Jumat, 13 Maret 2015

[original fiction] iris

Diposting oleh fuyuhanacherry di 11.36
iris
© fuyuhanacherry
***
CHAPTER 1 : 2-F

Kedatanganku di sebuah kelompok orang-orang aneh yang mereka sebut dengan 'kelas' itu membuatku berpikir banyak hal. Kenapa aku di sini, dan kenapa kelasku ini berbeda dari yang lainnya.

Saat pertama kali kakiku menginjak lantai kelas yang berwarna sewarna dengan cat dindingnya, dapat kurasakan aura-aura tak biasa. Di samping semua anak di dalam sana yang berisik, ada sebuah lagu yang merasuk ke dalam pikiranku saat itu senada dengan langkah kakiku yang makin bertambah. Suara bising anak-anak masih dapat kudeteksi, namun suara nyanyian itu terdengar samar-samar—tidak terlalu jelas tapi sangat mengganggu pikiranku. Takut. Aku pun mempercepat langkahku sembari menutup kedua telingaku. Nyanyian itu semakin lama semakin membuatku tak bisa berpikir jernih. Sampai-sampai, aku dapat mendengarnya dengan jelas, liriknya pun aku dapat memastikannya.


—Senja menghampiri
Pelangi satu perempat, terkibas angin
Hilang tertelan awan
Mencari jejak kaki yang tertinggal
dalam masa lalu, apakah kau masih di sana?—


“Lisa!”

Teriakan menyambut terbukanya ke dua kelopak mataku.

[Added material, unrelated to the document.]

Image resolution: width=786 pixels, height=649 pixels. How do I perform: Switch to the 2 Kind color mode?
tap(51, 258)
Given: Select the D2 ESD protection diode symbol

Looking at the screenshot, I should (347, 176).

Apa itu barusan? Apa yang terjadi?

“Syukurlah … kami sangat mengkhawatirkanmu.” Kulihat sosok yang tampaknya sangat mencemaskanku—jika dilihat dari nada suaranya yang memecah rasa takut. Penglihatanku masih samar, namun dapat kupastikan orang itu adalah bibiku, bibi Shinta.

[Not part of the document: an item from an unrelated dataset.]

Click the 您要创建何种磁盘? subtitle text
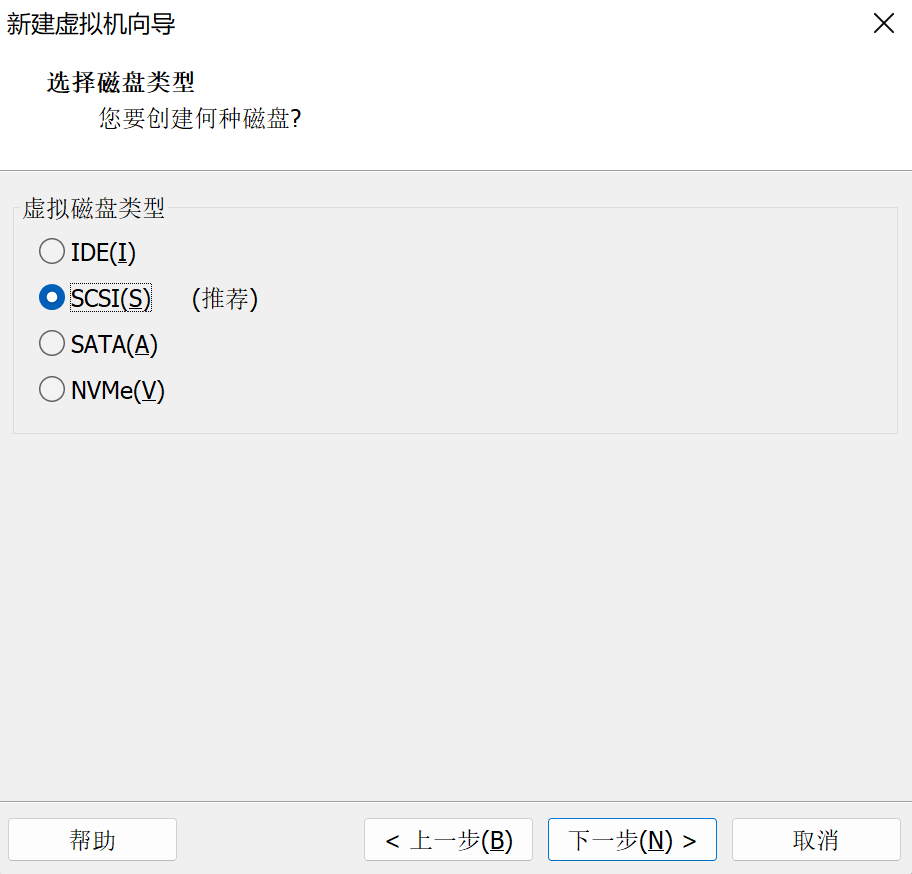This screenshot has width=912, height=874. point(200,119)
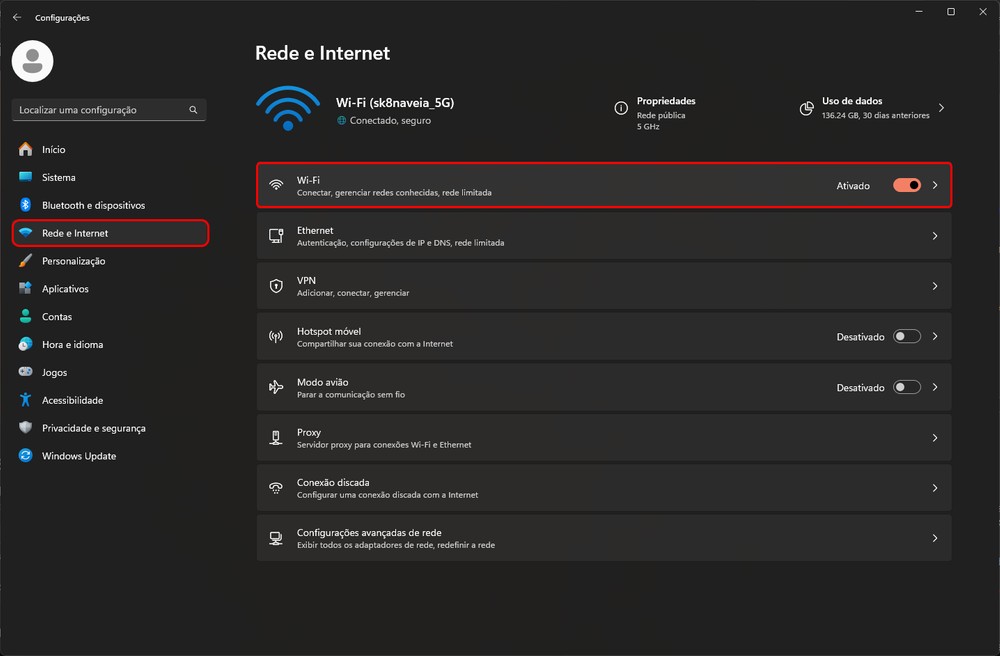Image resolution: width=1000 pixels, height=656 pixels.
Task: Expand the Proxy settings chevron
Action: 935,438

Aku mengangkat punggungku dan membiarkanku duduk di atas ranjang. Kulihat sekeliling, ternyata di ruang UKS.

“Apa yang terjadi, Bi?”

“Kamu tadi pingsang di kelas. Wali kelasmu memanggil bibi, tadi,” jelasnya lirih. “Istirahat dulu agar segera pulih.”

Aku hanya mengangguk lemah menuruti perkataan wanita yang berprofesi sebagai ibu pedagang cathering itu. Jika pun aku bertanya yang macam-macam, dia tak akan tau jawabannya karena hanya diberi kabar oleh wali kelasku.

Aku harus bertanya pada anak-anak di kelas saat itu.

“Ngomong-ngomong, aku juga sudah memberitahu ibumu tentang kejadian ini,” ucap bibi tiba-tiba.
“Terimakasih …,” ujarku sebelum kulihat seseorang memasuki ruangan ini.

Seorang wanita, bertubuh tinggi dan berkulit putih. Wajahnya seperti orang Jepang. Atau mungkin dia memang keturunan Jepang?

“Bagaimana keadaanmu, Lisa?”

Dia tahu namaku. Aku pun menjawab dengan segera, “Aku baik-baik saja. Sungguh, tak ada rasa sakit di mana pun.”

“Kau berkata seperti itu karena ingin segera kembali ke kelas, bukan?”

Sial, dia dapat menebak pikiranku. Tiba-tiba, bunyi ringtone handphone milik bibi Shinta berdering. Dia pun mengangkatnya dan untuk beberapa saat berbincang dengan suara yang ada di seberang sana.
Sampai setelah dia menyudahi sambungan teleponnya, dia berkata, “Aku harus pulang. Ada pelanggan yang akan datang ke rumah.”

Dan berlalulah ia seakan tak pernah bertemu. Aku menghembuskan nafas perlahan, kemudian menatap wanita yang duduk di kursi yang sebelumnya menjadi tempat singgah bibi Shinta. “Tadi itu … aku kenapa?”

“Entahlah, mungkin hanya pingsan karena kelelahan. Teman-teman sekelasmu yang lebih tahu.” Wanita yang belum kuketahui namanya itu tersenyum. “Ngomong-ngomong, kau anak pindahan itu ‘kan?”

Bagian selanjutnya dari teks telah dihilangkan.